Lu Dong Bin is my favorite “Immortal.” He was a neo-Taoist from the Tang dynasty (618-905 C.E.) believed to have been born about 646. Taoism was originally a philosophy but later it became adulterated with Confucianism and religious Taoism. Neo-Taoists came later on and endeavored to return Taoism to its core values studying the old classics and resurrecting Taoism. It is because of Lu Dong Bin (and other neo-Taoists) that we have the Complete Reality School of Taoism. This sect has produced some my favorite books, paving the way for modern Taoist thought; books like Understanding Reality, The Book of Balance and Harmony, and one of the greatest classics in the Taoist cannon, The Secret of the Golden Flower. Ancestor Lu’s work had a huge influence on Taoist and the integration of Buddhist, Confucian and Taoist thought.

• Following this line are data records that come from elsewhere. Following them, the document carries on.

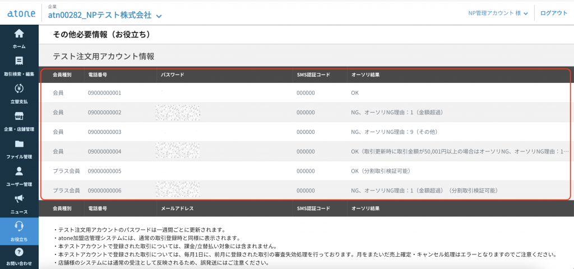Open the user management person icon
Image resolution: width=574 pixels, height=269 pixels.
tap(19, 171)
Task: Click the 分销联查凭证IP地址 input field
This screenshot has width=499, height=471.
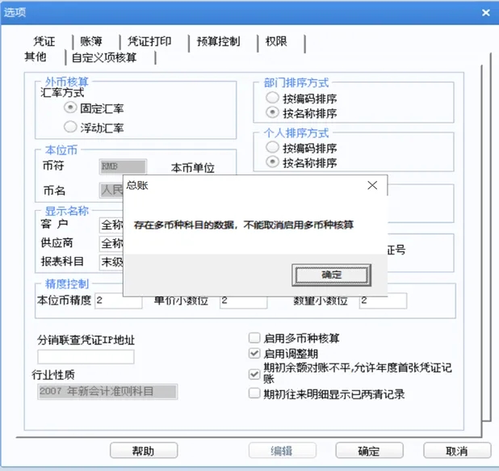Action: click(86, 356)
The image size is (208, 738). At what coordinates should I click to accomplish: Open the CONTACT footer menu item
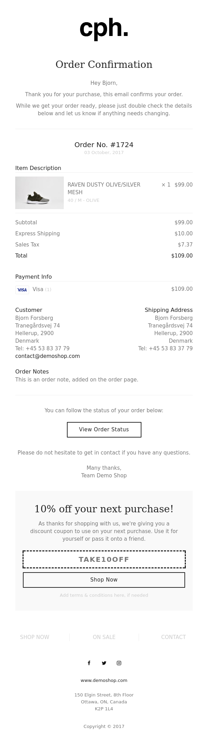click(173, 637)
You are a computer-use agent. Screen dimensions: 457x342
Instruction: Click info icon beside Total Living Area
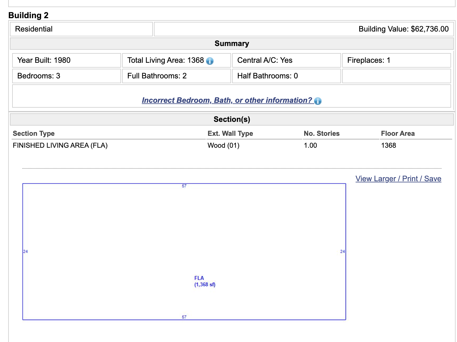point(210,61)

A very colorful man, he is always depicted with his sword and usually wearing a “Taoist blue” robe. Ancestor Lu earned an interesting reputation as a wise sage yet being somewhat of a rascal, he was known to have pension for wine and women. Lu Yen (his given name) was a brilliant man born to a scholarly family and had plans of taking the very difficult civil service exam and entering into government as a Confucian scholar. Thankfully, fate intervened and he was directed towards Tao.
Back in those days, there were many inns along traveling routes like today, but back then, these were actually fairly enlightened places. Travelers are generally open to meeting people and exchanging ideas and so these inns became famous as networking hubs for different people and philosophies. Many fascinating people would hang out in these places like the Taoist wizard Chung-Li Ch’uan. Spiritual Alchemy was a high level Taoist practice and Chung-Li was an adept.
So here comes this man Lu Yen with his brilliance in full bloom, passing through town, with dreams of getting a cushy government job and he runs into this Taoist “wizard” in a bar… Now Master Chung-Li is always looking for an enlightened protege, and when he meets Lu, he sees a look in his eyes that he knows is the root of something special. After using a poem as a riddle to test Lu, he decides he has found a potential disciple. Master Chung-Li gets Lu off alone and after some conversation, they put on a pot of millet to cook and he offers Lu a pillow so he can get some much-needed rest. This famous encounter is a perennial Taoist tale of how they met.
The story goes that Lu has a dream, in the dream he goes to the capital, passes his test, and becomes a successful scholar and over time moves up into a coveted government job. He works his way up over decades, and marries a woman from a wealthy clan and he raises a large and prosperous family.
After forty years, he reaches the pinnacle of his career, is appointed prime minister, and holds this office for ten years amassing much wealth and power. Then at the very zenith of his life he is charged with a crime, is defamed and stripped of his rank and all his property. He then looses his wife and children (in some stories they are killed) and finds himself wandering in the mountains starving and alone. Eventually he find himself knee deep in snow, freezing to death in the frozen windswept wilderness. Finally, he lets out a sigh that may be his last exhalation…then he awakens.
Dazed and confused he looks up to see the mysterious stranger Chung-Li at the inn waiting for the millet to cook. Chung-Li says, “The cereal isn’t even done and you have dreamed your way to paradise”
Lu looks at him and asks him, “You know what I dreamed?”
Chung-Li says, “In the dream you just had, you experienced fifty years of up and downs, all in a short while. Whatever you got is not worth rejoicing over, and whatever you lost is not worth regretting.” These words left Lu stunned. Chung-Li continued, “There is also a great awakening, after which you realize this human world is one big dream.”
After hearing all this and reflecting on his dream Lu Yen, a Confucian scholar, was ready to quit his ambition for everything he has imagined his life would be. He realized he has just met a Taoist adept, a master of spiritual alchemy, and immediately asked the stranger for guidance in Tao, to be taught “the art of transcending the world.”
Chung-Li could tell that Lu was still not ready to receive the teaching as he had only just now awakened from his dream, telling him that it would take “several generations to transcend the world.” Lu begged for even the smallest lesson to get started on the way but Chung-Li refused. Lu was devastated and the two went separate ways and Lu began to find his Way alone. Some say he went into isolation and abandoned his career. It would be several years before the two would cross paths again, and when they do the next part of the story evolves.